Serotonin syndrome checklist.
Clinicians are advised to videotape the process of verbally explaining the protocol and answering questions. Permission must be explicitly given to perform the procedure and cannot continue until the parents agree. Parents are asked to give permission to complete this protocol. The entire process is videotaped. In this segment, the mother of a healthy, normal control child gives informed consent to participate as a volunteer in a research study of autism. Occasionally, parents decline to give consent, and the procedure must cease. An earlier version of this videotape is in the New York University Medical Library, New York, New York.
A 7-year-old boy with autistic disorder took daily vitamins and no other medications at the time of assessment. The examiner repeated movements of the telephone receiver and tapping on the telephone receiver initially exhibited by the subject. The examiner repeated the subject's actions several times in an attempt to elicit repetition of the movement by the subject. Instead, the subject does not acknowledge the presence of the examiner.

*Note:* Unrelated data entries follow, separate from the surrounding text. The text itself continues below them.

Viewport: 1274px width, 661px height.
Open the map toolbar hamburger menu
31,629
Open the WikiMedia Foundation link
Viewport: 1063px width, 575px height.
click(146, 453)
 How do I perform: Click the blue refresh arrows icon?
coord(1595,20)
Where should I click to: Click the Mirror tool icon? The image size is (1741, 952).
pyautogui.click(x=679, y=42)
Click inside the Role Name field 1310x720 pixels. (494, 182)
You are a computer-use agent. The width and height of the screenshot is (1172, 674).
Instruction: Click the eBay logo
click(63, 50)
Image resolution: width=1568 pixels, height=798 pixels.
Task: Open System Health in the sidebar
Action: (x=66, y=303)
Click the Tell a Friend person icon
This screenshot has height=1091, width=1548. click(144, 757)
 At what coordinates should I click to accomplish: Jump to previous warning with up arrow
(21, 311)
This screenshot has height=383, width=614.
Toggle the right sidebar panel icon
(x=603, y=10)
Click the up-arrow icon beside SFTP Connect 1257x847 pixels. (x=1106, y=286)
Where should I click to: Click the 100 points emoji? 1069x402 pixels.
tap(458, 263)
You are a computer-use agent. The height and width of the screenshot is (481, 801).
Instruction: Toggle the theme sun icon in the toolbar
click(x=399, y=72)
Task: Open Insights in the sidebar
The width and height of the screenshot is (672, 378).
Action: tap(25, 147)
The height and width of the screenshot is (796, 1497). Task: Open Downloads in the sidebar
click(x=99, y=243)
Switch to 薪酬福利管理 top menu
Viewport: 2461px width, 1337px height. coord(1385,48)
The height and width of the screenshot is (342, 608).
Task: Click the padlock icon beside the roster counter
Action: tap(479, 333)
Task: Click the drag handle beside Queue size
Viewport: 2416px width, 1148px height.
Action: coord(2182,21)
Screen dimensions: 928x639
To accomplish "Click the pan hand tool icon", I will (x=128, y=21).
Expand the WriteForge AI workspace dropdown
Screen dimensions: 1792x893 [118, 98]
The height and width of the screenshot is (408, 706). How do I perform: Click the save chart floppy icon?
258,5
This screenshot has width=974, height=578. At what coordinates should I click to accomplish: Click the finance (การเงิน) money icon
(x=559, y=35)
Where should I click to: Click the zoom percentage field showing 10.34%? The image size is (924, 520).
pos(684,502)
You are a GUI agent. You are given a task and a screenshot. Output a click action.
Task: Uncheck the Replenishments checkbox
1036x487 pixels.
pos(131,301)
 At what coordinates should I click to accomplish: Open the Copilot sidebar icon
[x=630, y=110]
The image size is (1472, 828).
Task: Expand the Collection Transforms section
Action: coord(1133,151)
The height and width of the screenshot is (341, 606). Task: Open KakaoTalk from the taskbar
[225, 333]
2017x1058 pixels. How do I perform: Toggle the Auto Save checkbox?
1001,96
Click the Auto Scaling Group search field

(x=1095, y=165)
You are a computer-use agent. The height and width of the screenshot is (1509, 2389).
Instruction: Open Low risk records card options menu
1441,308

He looks away from the examiner. He turns his back to the examiner. The subject spins by rotating on a central vertical axis in his body. He exhibits nonfunctional play with the telephone. He displays frequent finger wiggling and the other hand stereotypies. He frequently vocalizes indecipherable sounds and briefly rocks. He tilts his head and looks out of the corner of his eye for a few seconds.
The examiner may attempt to establish a sequence of taking turns hitting a plate with a block. The examiner says, "My turn," and then taps the plate. The examiner gives the block to the subject and says, "Your turn." The subject may be physically assisted in the activity if the desired response does not occur. The following is a clinical example: A 7-year-old boy with autistic disorder took daily vitamins and no other medications at the time of assessment. The examiner attempted to elicit turn-taking by hitting the plate with a block. The child repeatedly jumps and rotates. He exhibits nonfunctional play with the telephone. He tilts his head and peers out of the corner of his eye. He is interested in the feel of the stick. He exhibits quick hand movements with small toys. When his father and his brother leave the room, the child does not acknowledge their departure. When his father returns to the room, he does not run to greet him. He appears indifferent to the departure and the return of his father. He repeatedly touches the surface of the wooden block. He touches the surface of a furlike cloth. He also places this cloth to his mouth to feel the texture on his lips. He is also fascinated with a string of yarn. He moves the string of yarn up and down and back and forth. This is nonfunctional play with ordinary items.
The following is a clinical example that continues the segment of prior video: A 7-year-old boy with autistic disorder took daily vitamins and no other medications at the time of assessment. He appears indifferent to the departure of his brother from the room. He also does not respond with a greeting when his brother returns. He appears interested in his nonfunctional play. He displays minimal acknowledgment of the departure and return of his brother. In particular, he does not respond to his brother's touching him on the shoulder to greet him. Instead, he demonstrates inappropriate friendliness with the psychologist who is evaluating the procedures. Although he never saw her before this assessment, he suddenly goes to her to kiss her.